6.   TRANSFER AGENT INSTRUCTIONS.

     Promptly following the delivery by the Buyer of the Note and the Company's
acceptance of this Agreement, the Company's transfer agent will be instructed by
the Company to issue one or more certificates representing the Shares purchased,
bearing the restrictive legend specified in Section 4(b) of this Agreement,
registered in the name of the Buyer or its nominee and in such denominations as
shall be specified by the Buyer prior to the Closing Date.  The Company warrants
that no instruction other than such instructions referred to in this Section 6
and stop transfer instructions to give effect to Section 4(a) and (b) hereof
will be given by the Company to the transfer agent and that the Shares shall
otherwise be freely transferable on the books and records of the Company as and
to the extent provided in this Agreement.  Nothing in this Section shall affect
in any way the Buyer's obligations and agreement to comply with all applicable
federal and state securities laws upon resale of the Shares.  If the Buyer
provides the Company with an opinion of counsel reasonably satisfactory in form,
scope and substance to the Company that registration of a resale by the Buyer of
any of the Shares in accordance with Section 4(a) is not required under the
Securities Act or applicable state securities laws, the Company shall permit the
transfer agent to issue one or more share certificates in such name and in such
denominations as specified by the Buyer.

7.   CONDITIONS TO THE COMPANY'S OBLIGATION TO SELL.

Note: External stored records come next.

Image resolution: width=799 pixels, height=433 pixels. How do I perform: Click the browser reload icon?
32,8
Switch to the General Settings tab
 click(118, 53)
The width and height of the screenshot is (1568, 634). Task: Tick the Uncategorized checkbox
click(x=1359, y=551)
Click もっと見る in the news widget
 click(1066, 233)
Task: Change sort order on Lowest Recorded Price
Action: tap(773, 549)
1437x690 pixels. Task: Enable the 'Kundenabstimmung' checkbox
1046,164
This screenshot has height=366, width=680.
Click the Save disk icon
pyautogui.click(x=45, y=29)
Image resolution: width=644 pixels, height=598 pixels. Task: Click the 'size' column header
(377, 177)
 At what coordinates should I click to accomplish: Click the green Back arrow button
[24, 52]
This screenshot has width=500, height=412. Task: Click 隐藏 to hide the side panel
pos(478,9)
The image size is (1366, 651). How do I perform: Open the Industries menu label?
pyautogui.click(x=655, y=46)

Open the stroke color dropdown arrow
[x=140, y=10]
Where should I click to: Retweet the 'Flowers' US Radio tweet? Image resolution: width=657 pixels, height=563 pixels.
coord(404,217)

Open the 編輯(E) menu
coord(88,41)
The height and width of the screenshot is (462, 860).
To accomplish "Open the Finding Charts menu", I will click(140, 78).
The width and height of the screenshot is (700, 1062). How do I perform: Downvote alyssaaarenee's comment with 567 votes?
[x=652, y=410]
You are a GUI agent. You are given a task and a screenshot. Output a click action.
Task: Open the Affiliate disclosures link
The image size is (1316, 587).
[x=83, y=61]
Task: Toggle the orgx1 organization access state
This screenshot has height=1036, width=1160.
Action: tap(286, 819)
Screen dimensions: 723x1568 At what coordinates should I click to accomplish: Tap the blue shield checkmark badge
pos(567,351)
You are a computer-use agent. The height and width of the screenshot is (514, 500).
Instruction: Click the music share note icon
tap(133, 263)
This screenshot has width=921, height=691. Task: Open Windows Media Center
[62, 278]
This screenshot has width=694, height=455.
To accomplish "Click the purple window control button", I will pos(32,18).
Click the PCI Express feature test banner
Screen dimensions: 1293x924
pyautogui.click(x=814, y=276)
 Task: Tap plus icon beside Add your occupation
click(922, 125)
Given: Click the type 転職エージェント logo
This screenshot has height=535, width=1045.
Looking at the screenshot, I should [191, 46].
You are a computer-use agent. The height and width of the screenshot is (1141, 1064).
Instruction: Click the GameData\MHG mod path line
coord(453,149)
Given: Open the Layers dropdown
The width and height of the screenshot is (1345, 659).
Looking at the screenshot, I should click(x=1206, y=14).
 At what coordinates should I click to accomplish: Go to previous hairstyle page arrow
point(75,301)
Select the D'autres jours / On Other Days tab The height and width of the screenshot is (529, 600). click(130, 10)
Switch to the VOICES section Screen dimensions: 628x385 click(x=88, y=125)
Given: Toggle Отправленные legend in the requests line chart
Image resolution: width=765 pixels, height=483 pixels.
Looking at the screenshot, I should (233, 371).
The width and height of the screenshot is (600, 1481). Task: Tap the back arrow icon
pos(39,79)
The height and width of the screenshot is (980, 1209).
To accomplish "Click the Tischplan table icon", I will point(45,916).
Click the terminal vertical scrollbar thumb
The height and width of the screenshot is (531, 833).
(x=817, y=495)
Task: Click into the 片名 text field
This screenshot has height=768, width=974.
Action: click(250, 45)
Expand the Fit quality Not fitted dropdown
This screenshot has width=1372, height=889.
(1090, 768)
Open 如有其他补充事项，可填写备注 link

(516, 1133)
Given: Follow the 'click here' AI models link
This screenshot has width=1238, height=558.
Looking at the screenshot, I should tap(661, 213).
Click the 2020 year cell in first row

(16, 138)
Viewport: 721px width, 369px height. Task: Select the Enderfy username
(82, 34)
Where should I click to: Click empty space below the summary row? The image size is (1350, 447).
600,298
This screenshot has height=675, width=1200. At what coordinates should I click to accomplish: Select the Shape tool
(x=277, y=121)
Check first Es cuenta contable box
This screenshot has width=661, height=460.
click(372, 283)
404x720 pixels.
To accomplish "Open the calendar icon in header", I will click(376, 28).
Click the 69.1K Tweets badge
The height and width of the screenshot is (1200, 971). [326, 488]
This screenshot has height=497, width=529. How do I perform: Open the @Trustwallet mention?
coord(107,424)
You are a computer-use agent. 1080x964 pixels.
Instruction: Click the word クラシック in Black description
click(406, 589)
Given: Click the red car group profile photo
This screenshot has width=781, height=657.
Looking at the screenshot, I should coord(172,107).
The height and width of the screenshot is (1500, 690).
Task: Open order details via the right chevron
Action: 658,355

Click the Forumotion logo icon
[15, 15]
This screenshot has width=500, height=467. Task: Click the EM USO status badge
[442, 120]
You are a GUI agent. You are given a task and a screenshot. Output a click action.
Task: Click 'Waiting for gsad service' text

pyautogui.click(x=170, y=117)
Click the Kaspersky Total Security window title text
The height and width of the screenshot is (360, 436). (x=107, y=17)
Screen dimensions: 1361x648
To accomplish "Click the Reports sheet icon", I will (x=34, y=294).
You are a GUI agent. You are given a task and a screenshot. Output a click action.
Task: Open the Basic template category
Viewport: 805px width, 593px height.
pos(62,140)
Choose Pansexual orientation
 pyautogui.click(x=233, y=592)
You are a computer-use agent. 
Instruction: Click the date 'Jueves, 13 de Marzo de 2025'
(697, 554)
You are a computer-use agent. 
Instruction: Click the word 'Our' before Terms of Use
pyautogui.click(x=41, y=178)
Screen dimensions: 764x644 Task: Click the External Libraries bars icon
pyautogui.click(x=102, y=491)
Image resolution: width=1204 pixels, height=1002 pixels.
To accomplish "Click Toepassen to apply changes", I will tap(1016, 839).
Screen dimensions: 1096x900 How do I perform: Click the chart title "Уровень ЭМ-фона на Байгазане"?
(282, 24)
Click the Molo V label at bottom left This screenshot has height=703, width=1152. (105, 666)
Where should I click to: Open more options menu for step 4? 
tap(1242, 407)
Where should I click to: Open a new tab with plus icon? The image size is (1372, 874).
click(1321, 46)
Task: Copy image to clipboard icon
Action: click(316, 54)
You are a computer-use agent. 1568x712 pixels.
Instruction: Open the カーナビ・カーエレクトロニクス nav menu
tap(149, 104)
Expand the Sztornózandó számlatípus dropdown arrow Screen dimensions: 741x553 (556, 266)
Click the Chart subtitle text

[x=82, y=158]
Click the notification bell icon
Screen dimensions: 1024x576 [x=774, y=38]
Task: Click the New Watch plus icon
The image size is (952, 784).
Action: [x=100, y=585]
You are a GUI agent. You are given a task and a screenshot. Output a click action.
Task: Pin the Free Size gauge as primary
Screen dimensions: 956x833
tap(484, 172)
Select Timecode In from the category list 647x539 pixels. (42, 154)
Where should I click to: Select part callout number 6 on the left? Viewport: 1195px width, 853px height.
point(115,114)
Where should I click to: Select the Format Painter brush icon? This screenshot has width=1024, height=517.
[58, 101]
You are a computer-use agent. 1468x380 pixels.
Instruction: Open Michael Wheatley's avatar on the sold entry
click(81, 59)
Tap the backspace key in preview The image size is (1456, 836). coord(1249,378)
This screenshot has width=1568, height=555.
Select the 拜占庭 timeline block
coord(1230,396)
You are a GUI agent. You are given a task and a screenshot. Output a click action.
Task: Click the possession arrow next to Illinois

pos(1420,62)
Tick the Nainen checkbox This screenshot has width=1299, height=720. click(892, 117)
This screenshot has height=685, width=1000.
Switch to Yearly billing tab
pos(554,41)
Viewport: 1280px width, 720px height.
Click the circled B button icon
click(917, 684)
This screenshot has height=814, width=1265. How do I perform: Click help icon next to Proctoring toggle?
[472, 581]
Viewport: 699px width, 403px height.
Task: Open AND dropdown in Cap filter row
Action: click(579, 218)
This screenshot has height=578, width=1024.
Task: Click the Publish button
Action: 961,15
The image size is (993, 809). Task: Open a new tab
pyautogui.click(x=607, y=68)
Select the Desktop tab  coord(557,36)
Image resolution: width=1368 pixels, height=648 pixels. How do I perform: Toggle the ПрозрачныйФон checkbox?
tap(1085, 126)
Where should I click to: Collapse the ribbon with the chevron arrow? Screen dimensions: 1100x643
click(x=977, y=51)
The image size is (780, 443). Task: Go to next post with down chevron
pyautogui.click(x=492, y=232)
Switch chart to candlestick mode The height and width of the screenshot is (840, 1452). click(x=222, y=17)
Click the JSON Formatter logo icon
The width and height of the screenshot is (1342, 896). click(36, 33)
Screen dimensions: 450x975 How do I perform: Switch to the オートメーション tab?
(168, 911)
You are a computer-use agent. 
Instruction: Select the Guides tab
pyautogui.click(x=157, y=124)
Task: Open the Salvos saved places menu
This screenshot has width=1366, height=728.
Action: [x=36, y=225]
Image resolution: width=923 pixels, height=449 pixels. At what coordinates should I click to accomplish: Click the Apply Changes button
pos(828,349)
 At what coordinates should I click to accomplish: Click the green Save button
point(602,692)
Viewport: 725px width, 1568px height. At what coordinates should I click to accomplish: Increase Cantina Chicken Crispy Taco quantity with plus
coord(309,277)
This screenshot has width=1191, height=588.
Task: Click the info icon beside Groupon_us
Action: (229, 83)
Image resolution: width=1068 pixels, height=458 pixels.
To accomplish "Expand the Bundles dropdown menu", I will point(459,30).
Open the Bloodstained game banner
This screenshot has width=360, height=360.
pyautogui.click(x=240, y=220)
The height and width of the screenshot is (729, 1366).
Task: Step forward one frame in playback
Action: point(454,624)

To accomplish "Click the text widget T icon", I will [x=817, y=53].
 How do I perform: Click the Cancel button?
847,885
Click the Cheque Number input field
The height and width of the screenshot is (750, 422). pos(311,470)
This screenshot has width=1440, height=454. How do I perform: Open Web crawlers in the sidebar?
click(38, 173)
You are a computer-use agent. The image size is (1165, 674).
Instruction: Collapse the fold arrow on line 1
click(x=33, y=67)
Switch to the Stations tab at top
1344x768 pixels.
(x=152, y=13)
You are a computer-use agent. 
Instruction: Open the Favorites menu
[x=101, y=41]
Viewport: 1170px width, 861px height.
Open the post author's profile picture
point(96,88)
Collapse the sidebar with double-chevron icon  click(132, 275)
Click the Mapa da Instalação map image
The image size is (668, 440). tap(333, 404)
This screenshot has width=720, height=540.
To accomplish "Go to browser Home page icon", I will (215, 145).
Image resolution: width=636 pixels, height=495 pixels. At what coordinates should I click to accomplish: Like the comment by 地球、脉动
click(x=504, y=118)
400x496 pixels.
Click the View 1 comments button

     The Buyer understands that the Company's obligation to sell the Shares to
the Buyer pursuant to this Agreement is conditioned upon:

a)   The receipt and acceptance by the Company in its sole and absolute
     discretion of this Agreement, as evidenced solely by delivery by the
     Company to the Buyer of this Agreement duly executed by the Company;

b)   The receipt by the Company of a completed Form W-8 or W-9, if necessary,
     attached to this Agreement, for the Buyer;

c)   Delivery by the Buyer to the Company of the Note; and

d)   The accuracy on the Closing Date of the representations and warranties of
     the Buyer contained in this Agreement and the performance by the Buyer on
     or before the Closing Date of all covenants and agreements of the Buyer
     required to be performed on or before such Closing Date.
<PAGE>
 
8.   CONDITIONS TO THE BUYER'S OBLIGATION TO PURCHASE.

     The Company understands that the Buyer's obligation to exchange the Note
for the Shares is conditioned upon:

a)   Delivery by the Company to the Buyer of this Agreement duly executed by the
     Company in acceptance thereof and delivery of the Shares to the Buyer and
     the cash for any interest due and payable on the Note; and

b)   The accuracy on the Closing Date of the representations and warranties of
     the Company contained in this Agreement and the performance by the Company
     on or before the Closing Date of all covenants and agreements of the
     Company required to be performed on or before such Closing Date.

9.   NO OFFER TO SELL.

     This Agreement shall not be construed or interpreted as any offer by the
Company to sell the Shares.  The Company shall have no obligation to accept this
Agreement if offered by the Buyer and may in the Company's sole discretion elect
to reject this Agreement.  The Company shall have no obligation or liability to
the Buyer or to any other party if the Company in its sole and absolute
discretion determines not to accept this Agreement.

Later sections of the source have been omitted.